> Task requirements
Please convert the records, starting with the line containing "Open the users panel icon in sidebar" and going on through the line containing "Looking at the screenshot, I should 965,205.", into a JSON list of strings with one string per line and blank lines left out.

> Material for this exercise
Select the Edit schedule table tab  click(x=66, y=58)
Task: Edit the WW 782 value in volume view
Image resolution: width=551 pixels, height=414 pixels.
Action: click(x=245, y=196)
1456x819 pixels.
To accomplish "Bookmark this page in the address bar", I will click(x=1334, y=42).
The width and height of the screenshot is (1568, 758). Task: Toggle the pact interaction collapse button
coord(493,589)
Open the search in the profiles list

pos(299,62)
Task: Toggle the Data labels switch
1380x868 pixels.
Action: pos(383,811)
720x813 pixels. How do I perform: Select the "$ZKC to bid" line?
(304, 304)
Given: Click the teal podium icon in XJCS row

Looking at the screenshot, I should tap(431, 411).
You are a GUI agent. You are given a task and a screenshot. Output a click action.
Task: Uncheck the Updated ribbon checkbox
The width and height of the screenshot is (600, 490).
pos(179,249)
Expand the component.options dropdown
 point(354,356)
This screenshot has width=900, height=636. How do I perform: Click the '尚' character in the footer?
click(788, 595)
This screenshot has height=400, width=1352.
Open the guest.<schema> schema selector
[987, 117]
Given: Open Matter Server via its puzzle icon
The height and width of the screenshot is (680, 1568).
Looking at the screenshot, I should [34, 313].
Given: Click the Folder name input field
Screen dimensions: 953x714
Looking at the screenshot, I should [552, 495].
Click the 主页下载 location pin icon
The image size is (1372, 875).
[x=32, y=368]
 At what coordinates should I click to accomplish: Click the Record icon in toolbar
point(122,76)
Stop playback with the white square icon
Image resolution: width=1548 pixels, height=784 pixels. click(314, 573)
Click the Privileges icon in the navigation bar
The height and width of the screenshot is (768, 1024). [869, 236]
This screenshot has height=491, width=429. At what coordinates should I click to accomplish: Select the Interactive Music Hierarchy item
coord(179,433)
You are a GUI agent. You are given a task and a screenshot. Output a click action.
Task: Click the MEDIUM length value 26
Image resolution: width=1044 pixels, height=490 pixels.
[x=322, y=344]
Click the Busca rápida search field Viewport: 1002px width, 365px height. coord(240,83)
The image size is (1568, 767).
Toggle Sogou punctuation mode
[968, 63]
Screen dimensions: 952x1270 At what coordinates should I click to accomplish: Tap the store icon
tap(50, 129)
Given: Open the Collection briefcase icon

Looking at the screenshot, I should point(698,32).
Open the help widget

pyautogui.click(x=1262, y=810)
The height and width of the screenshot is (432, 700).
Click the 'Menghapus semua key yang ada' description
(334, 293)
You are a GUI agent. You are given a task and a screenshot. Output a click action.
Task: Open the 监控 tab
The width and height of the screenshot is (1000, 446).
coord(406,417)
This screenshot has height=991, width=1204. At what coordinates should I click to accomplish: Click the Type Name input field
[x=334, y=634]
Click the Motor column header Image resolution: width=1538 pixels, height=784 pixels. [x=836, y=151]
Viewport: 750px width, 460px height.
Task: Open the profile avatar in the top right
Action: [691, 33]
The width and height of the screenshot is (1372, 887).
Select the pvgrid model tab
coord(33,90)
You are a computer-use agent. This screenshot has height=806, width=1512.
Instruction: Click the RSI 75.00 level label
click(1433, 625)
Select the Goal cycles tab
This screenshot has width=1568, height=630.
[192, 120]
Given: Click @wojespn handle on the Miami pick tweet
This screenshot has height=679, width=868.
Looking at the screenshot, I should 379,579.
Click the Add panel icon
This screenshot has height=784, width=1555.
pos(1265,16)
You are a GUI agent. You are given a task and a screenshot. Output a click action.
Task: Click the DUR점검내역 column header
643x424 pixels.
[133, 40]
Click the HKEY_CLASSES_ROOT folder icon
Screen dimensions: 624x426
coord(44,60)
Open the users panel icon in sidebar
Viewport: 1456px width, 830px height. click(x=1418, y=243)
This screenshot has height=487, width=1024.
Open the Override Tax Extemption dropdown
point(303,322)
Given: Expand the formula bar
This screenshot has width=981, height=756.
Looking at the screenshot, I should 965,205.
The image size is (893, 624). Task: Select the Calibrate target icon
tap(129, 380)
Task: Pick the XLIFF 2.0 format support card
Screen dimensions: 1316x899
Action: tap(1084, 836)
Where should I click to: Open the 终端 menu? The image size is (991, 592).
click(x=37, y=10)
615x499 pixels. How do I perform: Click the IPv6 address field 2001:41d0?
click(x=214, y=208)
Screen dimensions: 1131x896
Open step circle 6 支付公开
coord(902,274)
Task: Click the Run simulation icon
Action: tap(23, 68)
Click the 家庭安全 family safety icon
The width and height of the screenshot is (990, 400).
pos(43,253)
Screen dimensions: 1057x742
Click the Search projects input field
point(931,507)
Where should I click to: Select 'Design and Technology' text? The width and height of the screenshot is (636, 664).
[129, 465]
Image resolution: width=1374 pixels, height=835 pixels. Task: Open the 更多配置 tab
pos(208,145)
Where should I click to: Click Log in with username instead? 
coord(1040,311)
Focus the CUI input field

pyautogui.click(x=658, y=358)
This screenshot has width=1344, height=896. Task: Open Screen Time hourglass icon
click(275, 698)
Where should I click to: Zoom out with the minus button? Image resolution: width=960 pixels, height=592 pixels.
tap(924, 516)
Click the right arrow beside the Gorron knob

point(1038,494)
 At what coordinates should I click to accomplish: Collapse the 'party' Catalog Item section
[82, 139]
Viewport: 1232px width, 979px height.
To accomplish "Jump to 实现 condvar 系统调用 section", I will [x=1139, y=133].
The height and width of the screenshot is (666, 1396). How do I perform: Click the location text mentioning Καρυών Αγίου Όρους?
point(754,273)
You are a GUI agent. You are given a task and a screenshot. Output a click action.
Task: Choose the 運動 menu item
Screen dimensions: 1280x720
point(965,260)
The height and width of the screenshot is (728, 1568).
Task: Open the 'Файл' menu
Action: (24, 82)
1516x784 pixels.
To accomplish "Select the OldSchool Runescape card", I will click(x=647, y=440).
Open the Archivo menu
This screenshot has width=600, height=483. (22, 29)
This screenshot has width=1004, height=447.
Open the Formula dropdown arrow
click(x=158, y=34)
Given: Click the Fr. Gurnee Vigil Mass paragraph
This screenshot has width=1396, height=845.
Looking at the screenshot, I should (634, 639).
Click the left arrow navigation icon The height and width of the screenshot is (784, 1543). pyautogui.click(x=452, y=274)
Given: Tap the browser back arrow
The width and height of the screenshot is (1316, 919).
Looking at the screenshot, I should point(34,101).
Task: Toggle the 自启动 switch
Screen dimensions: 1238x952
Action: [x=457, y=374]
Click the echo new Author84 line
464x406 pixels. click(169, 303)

> Written answer
[
  "Open the users panel icon in sidebar",
  "Viewport: 1456px width, 830px height. click(x=1418, y=243)",
  "This screenshot has height=487, width=1024.",
  "Open the Override Tax Extemption dropdown",
  "point(303,322)",
  "Given: Expand the formula bar",
  "This screenshot has width=981, height=756.",
  "Looking at the screenshot, I should 965,205."
]